CHARLOTTE — All the Panthers really did last weekend was change the entire way they do business on draft weekend.
That's all, just blowing up the business model, re-thinking the entire process, and building it again. That's it.
Now, it took months of planning, dozens of people, hundreds of Zoom calls, thousands of Marriott points, and unlimited cell phone plans to get it done.
But when it was time to implement the plan, it only took 48 hours.
So it wasn't overnight. But over the course of two nights, everything changed, and the Panthers went from the kind of team that did business one way, to a team that was fully invested in thinking differently about the annual player selection meeting.
The Panthers added 11 players they needed, including one special one at the top.
But their biggest takeaway was a new focus on value, and how to maximize it. It's not about any one player, it's about getting as many as possible. Though they tried to start trading down and stacking assets on the first night of the draft last Thursday, they weren't able to. Friday, during the second and third rounds, they made four trades which turned into multiple picks, including one in 2022.
That let the league know the Panthers were open for business.
"Saturday, there wasn't a pick we had that we didn't take calls on," director of player personnel Pat Stewart said, acknowledging the significant shift from making calls to taking them.
That kind of change doesn't happen with one phone call.
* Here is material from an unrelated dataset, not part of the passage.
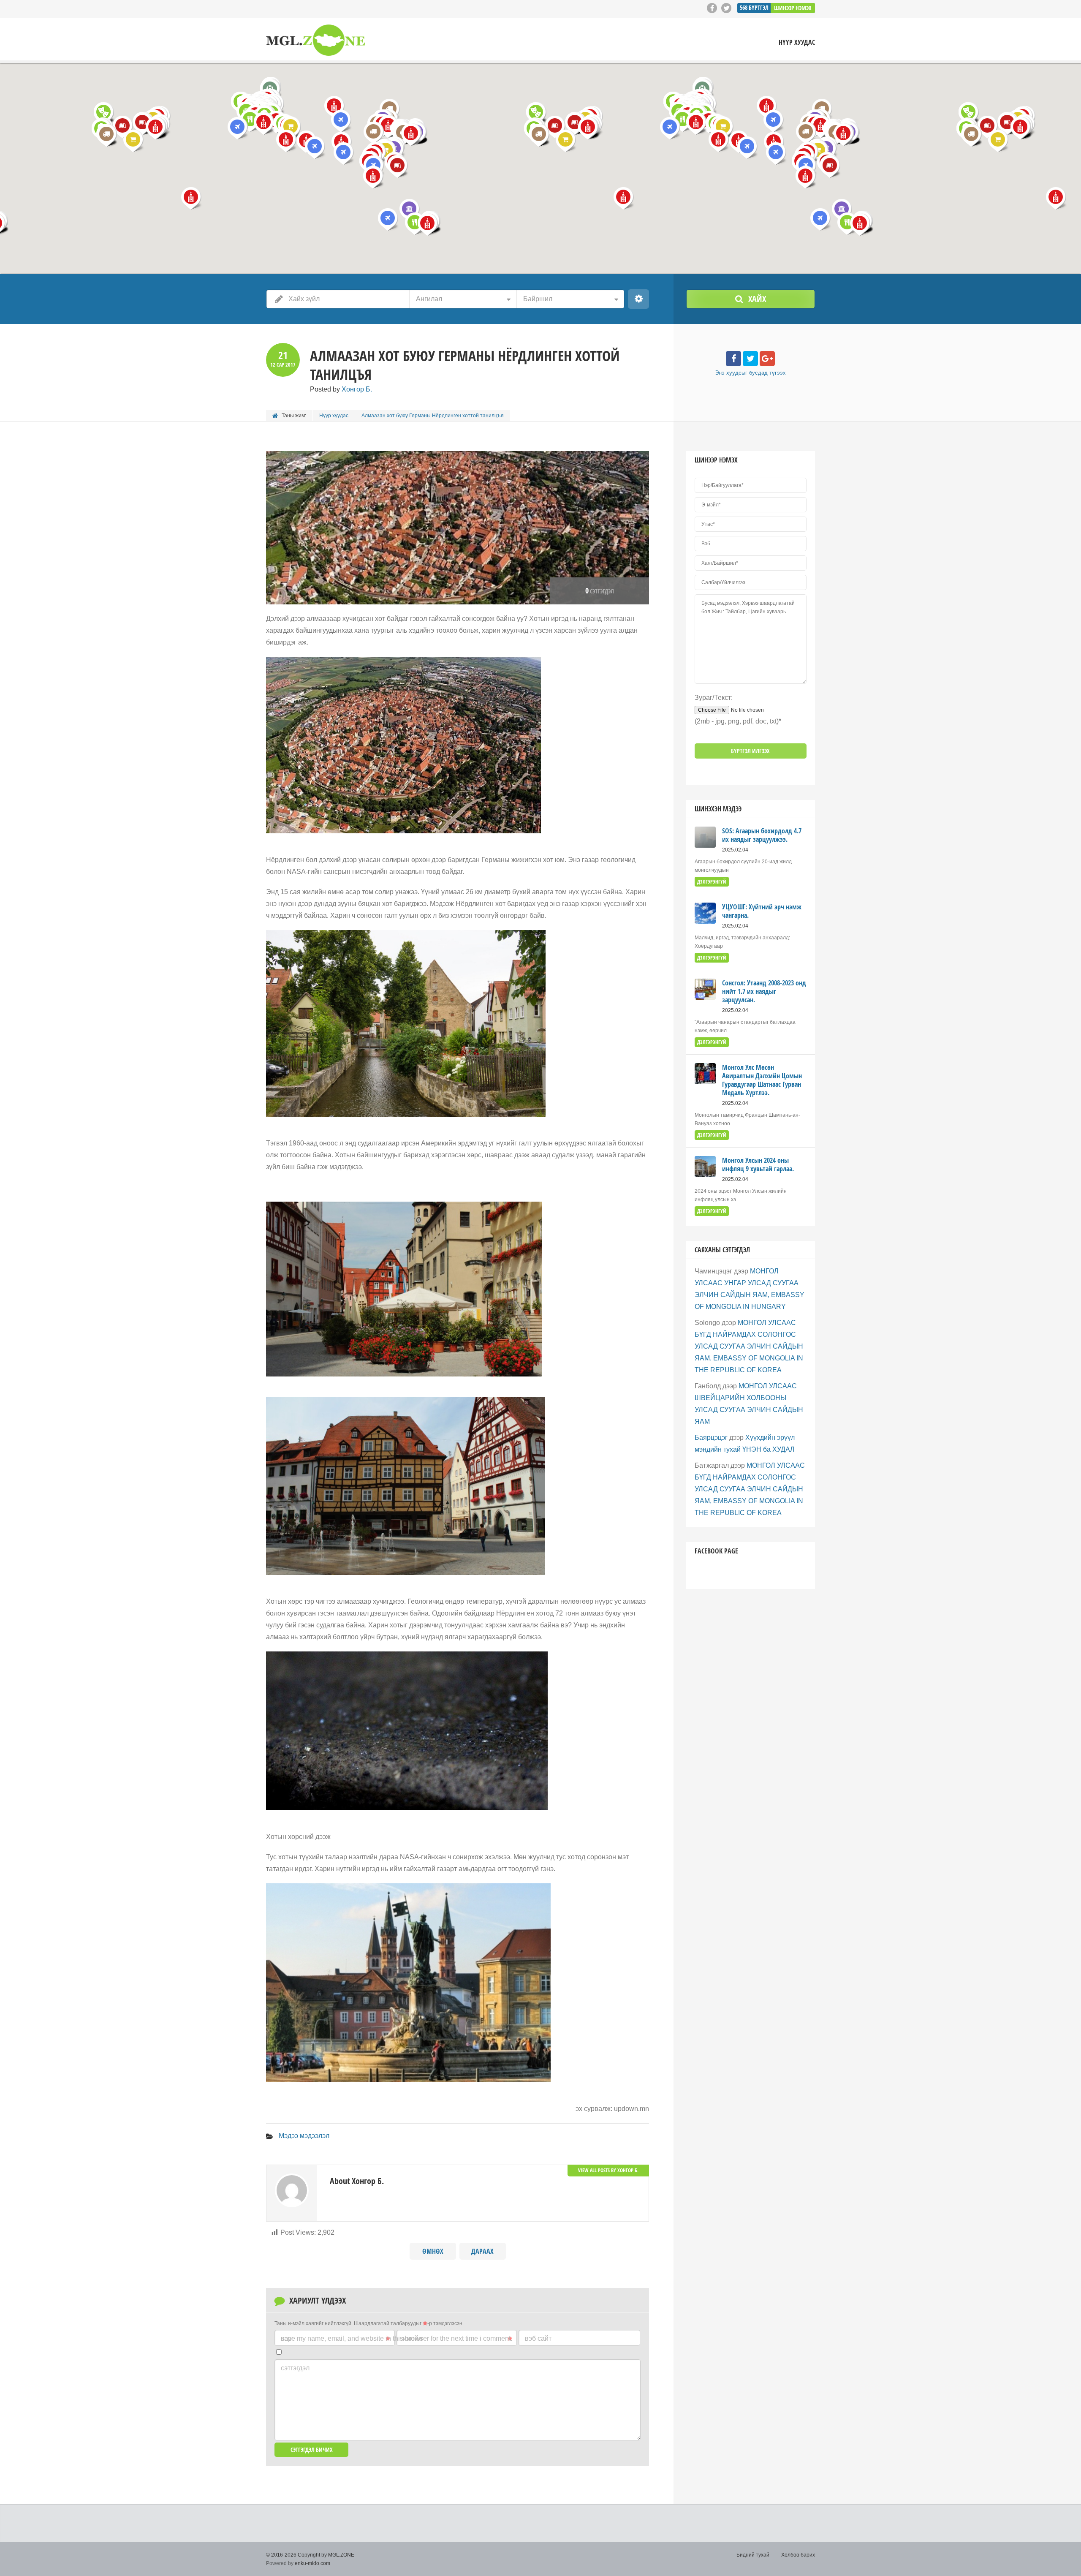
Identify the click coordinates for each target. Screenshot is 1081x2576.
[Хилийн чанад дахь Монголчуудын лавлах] (315, 40)
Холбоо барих (798, 2555)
It has to be structural.
IT STARTS AT THE TOP
In thinking about the strategy of draft picks as currency, and the trading of that currency, they're well-positioned. Owner David Tepper sort of made billions of dollars doing something like that.
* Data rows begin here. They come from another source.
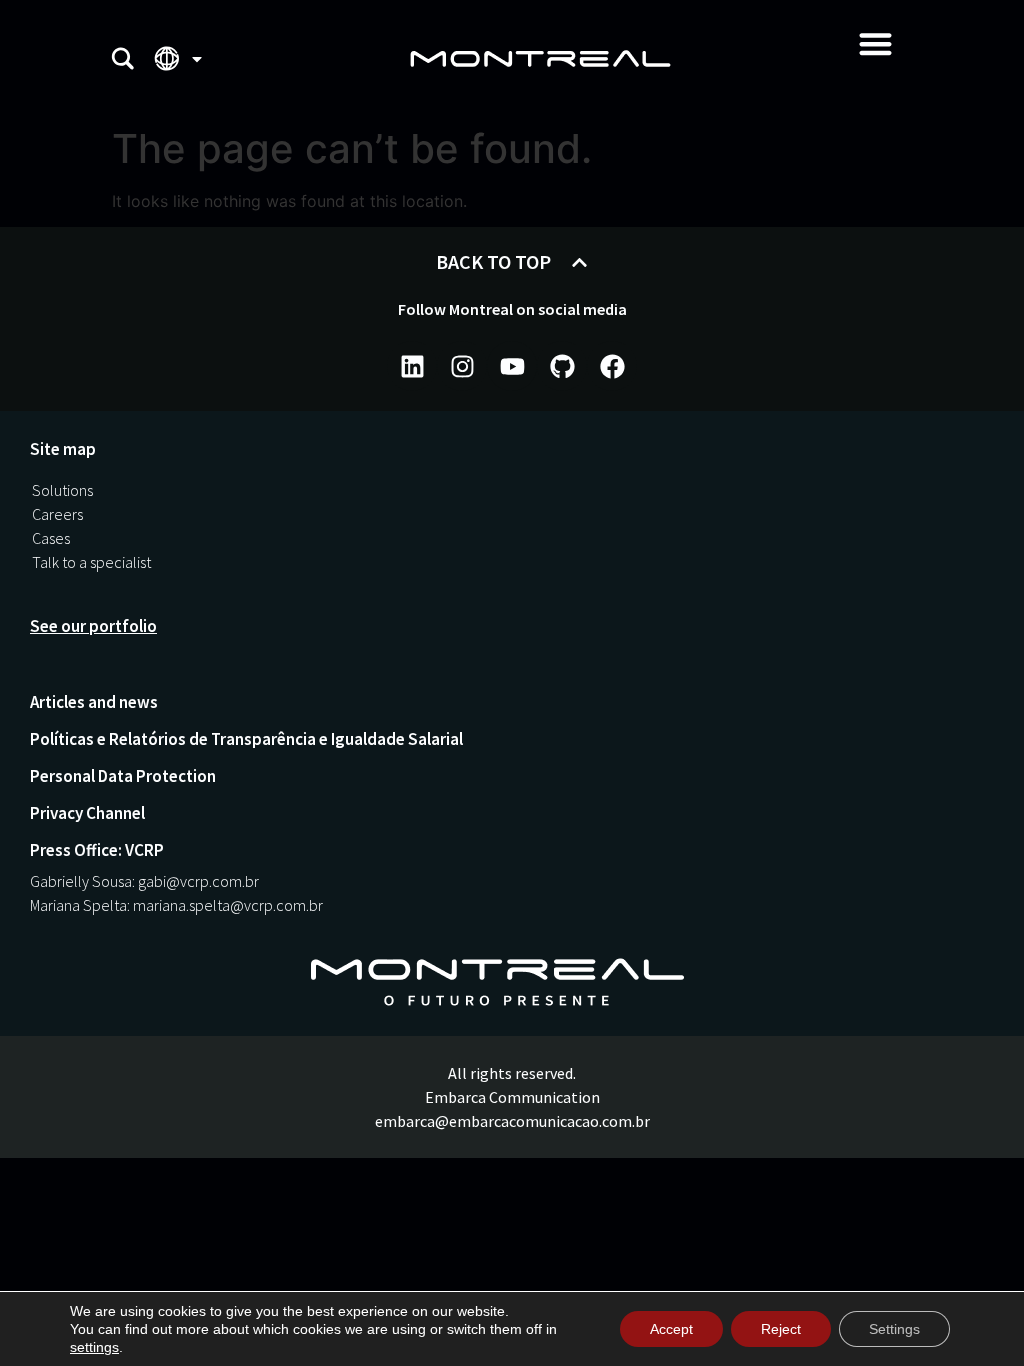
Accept (671, 1329)
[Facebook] (612, 366)
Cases (51, 538)
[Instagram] (462, 366)
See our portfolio (93, 626)
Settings (894, 1329)
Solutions (62, 490)
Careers (57, 514)
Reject (781, 1329)
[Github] (562, 366)
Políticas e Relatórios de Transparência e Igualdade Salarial (246, 739)
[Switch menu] (875, 43)
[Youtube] (512, 366)
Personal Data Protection (123, 776)
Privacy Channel (87, 813)
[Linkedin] (412, 366)
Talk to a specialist (91, 562)
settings (94, 1347)
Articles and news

Then you add head coach Matt Rhule, who has a track record of turning lesser things into much better things, and a philosophy begins to take shape.
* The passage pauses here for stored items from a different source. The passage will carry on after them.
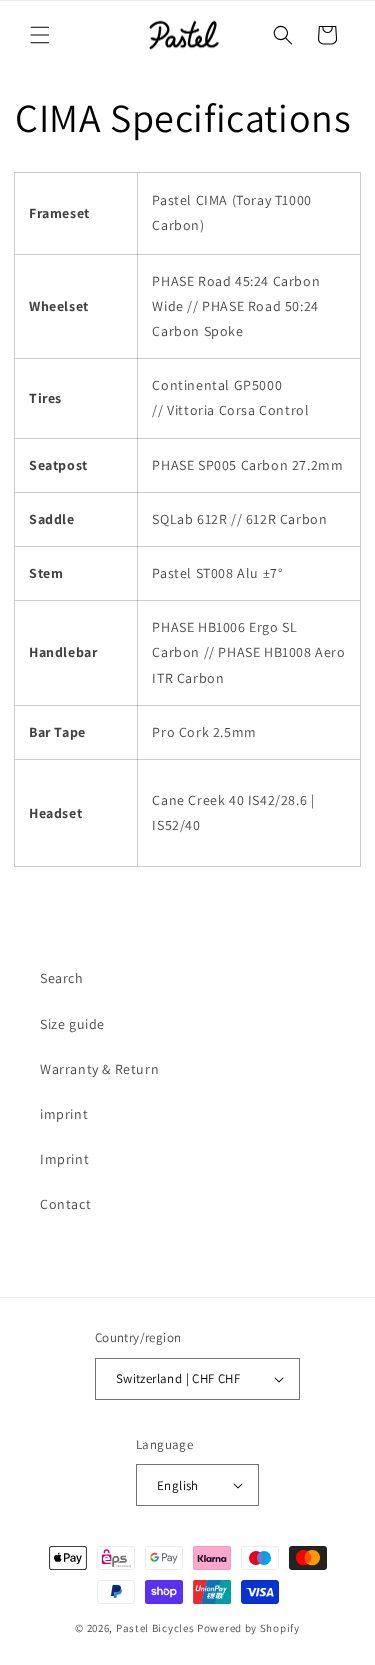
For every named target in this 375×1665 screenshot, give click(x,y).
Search (62, 978)
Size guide (72, 1024)
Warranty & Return (99, 1069)
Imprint (64, 1159)
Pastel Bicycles (155, 1628)
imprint (64, 1114)
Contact (65, 1204)
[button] (40, 35)
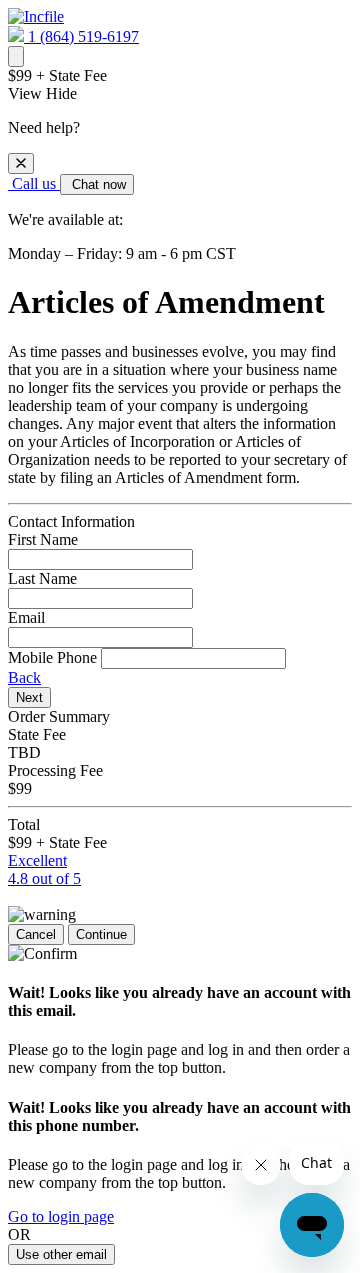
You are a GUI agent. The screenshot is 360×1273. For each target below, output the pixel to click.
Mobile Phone (52, 657)
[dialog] (180, 191)
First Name (43, 539)
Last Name (42, 578)
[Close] (21, 163)
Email (26, 617)
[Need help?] (16, 56)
Then you add new general manager Scott Fitterer, who comes from a place that's had success by working the phones, and it becomes a culture — that thing football people always talk about building, but not many ever do.
"He's pretty invested in the idea of trading back and adding picks," director of analytics Taylor Rajack said of Fitterer, who grew up in the Seahawks organization. "He thinks in those terms. That helped. It's definitely more natural for him, he understands the idea behind not falling in love with very specific players, and trusting the board.
"Do you trust all the work that's been done for months and months by everyone in the organization? Then you can make moves that add picks and value rather than any particular player."